-- TESTO DELLA PAGINA --
------------------------------------

Lorenzo Mari, Querencia, Oèdipus 2019
Su Querencia, o degli spazi inospitali
di Viola Amarelli

 

Lorenzo Mari con Querencia (Oèdipus, 2019) ci consegna un poemetto teso e coeso, già giunto, in una precedente versione, tra i finalisti per l’inedito del premio Pagliarani 2018. La scelta di un lemma polisemico quale titolo testimonia, tra l’altro, l’apprezzata attività di traduttore e ispanista di Mari; ‘querencia’ – derivante etimologicamente dal latino quaerere, cercare – significa infatti in spagnolo affetto, ma anche tendenza  di una persona od animale a tornare nel luogo prediletto, generalmente quello natìo,e, in tauromachia, lo spazio dell’arena dove si posiziona il toro per meglio proteggersi.
Come recita una  nota di accompagnamento del  libro, siamo di fronte a un “desiderio dello spazio o spazio del desiderio” destinato per sua natura a mai realizzarsi. In realtà, al di là di ogni  pur lecita lettura lacaniana, sotteso a tutto il poemetto è il problema del “rifugio”, il bisogno di ogni essere vivente  di sentirsi al sicuro, bisogno che diventa oggetto di un’indagine scandita da affondi ricorsivi, da  sgomenti continui, spesso mascherati da ironie,  di fronte all’impossibilità di  trovarlo.

------------------------------------

-- MATERIALE DI PARTENZA --
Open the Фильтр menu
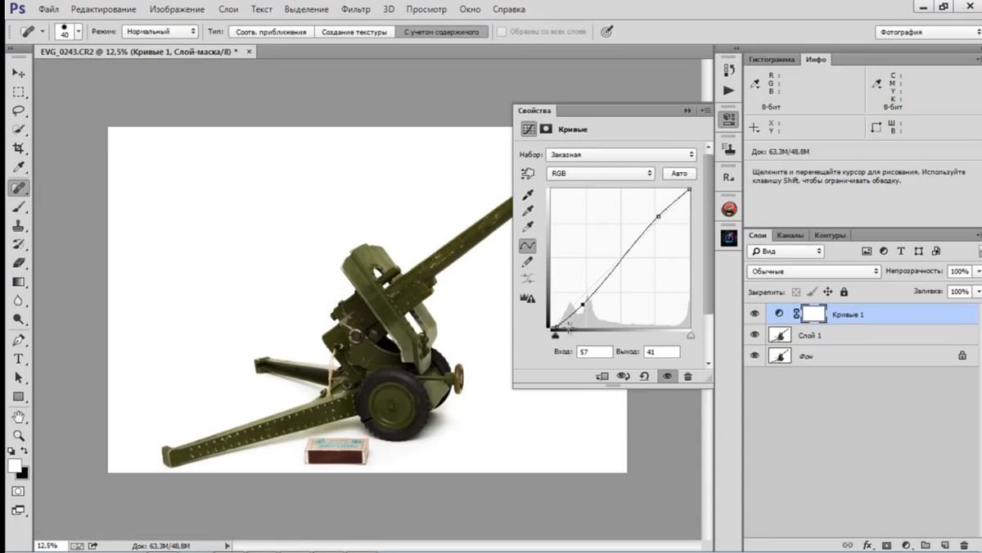 (355, 9)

------------------------------------

-- CONSEGNA --
Riporta dalla recensione di Querencia, senza alcuna modifica, tutto il brano che va da "Come recita una  nota" fino a "all’impossibilità di  trovarlo.".

-- SVOLGIMENTO --
Come recita una  nota di accompagnamento del  libro, siamo di fronte a un “desiderio dello spazio o spazio del desiderio” destinato per sua natura a mai realizzarsi. In realtà, al di là di ogni  pur lecita lettura lacaniana, sotteso a tutto il poemetto è il problema del “rifugio”, il bisogno di ogni essere vivente  di sentirsi al sicuro, bisogno che diventa oggetto di un’indagine scandita da affondi ricorsivi, da  sgomenti continui, spesso mascherati da ironie,  di fronte all’impossibilità di  trovarlo.